Console.WriteLine($"The program is closing... it took {watch.ElapsedMilliseconds} ms to run!!");

async Task DoDelay()
{
    await Task.Delay(10000);
}

How long will this program take to execute: more than 10 seconds? Try it.

Spoiler: It takes milliseconds to run. Did you expect that?

Here are a couple articles addressing this in detail (1, 2).

#2: Parallel Processing While Handling HTTP Requests

Here’s a silly example of an HTTP endpoint to show what I’m getting at:

IActionResult PostUpdateUserName(string userName)
{
    int existingNameFound = 0;
    var existingNames = GetExistingUserNames();

    Parallel.ForEach(existingNames, name =>
    {
        if (name == userName)
        {
            Interlocked.Increment(ref existingNameFound);
        }
    });

    // Do something with existingNameFound > 0
}

Using an asynchronous model to process HTTP requests is not the same as parallel processing.

With asynchronous code, you are trying to make your .NET threads do as little work as possible.

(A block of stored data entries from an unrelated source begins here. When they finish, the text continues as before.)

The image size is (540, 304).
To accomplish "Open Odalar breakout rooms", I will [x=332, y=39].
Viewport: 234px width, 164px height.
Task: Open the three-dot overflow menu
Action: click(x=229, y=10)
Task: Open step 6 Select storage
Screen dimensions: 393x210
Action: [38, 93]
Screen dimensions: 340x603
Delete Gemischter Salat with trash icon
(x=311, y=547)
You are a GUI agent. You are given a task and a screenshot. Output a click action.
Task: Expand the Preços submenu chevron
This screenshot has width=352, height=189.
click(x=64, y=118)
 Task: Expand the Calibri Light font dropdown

For web applications specifically, this will keep your applications responsive, capable to serve many requests concurrently and therefore scale well.

Parallel code is the opposite: it uses and keeps a hold on threads. This is to do CPU-intensive work like heavy calculations. This is usually performed using the Parallel static class.

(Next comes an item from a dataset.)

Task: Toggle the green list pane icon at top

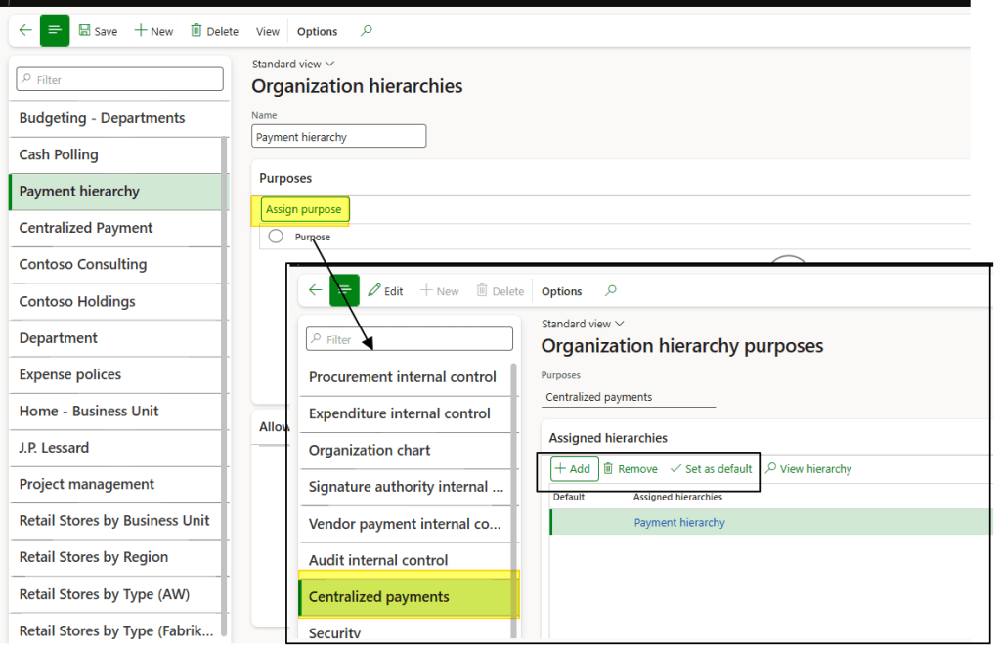Action: [x=55, y=31]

I’ve seen parallel code in web applications being performed during an HTTP request. Usually, the code performing these heavy calculations wasn’t inside MVC controllers but farther down the chain of execution.

This is bad because parallel processing hogs threads that otherwise should be used sparingly to respond to HTTP requests.

If you need to use parallel processing, don’t do it during an HTTP request. This will lead to reducing the scalability and throughput of your overall web server. It could also lead to increasing overall memory pressure on your web process/server too.

#3: Trying To Self-Manage Database Connections

Have you ever seen code where an SqlConnection is passed around as an argument and then used like this?

SomeData DoDatabaseThing(SqlConnection connection)
{
    if (connection.State != ConnectionState.Open)
    {
        connection.Open();
    }

    // Do a bunch of stuff, calling more methods
    // and passing the connection as an argument...

    if (connection.State != ConnectionState.Closed)
    {
        connection.Close();
    }

    // Return data.
}

Some say that being defensive and making sure you manage your database connections this way is "good". In my experience, this type of code is an easy source of bugs.

One time, an application I worked on was using this pattern. I had mentioned a few times that this kind of code could lead to issues if we aren’t careful…

One day, we found that after a number of hours our web server would crash. We had to manually restart the web server in production every couple of hours… Eventually, I found the source:

The developer in question introduced database code that caused C# code to throw an exception – before trying to close the connection. That exception was then silently caught up the stack! 💣

E.g. The connection was never closed and caused a memory/connection leak.

The more you try to be "smart" with database connections, the more chances you have to mess things up.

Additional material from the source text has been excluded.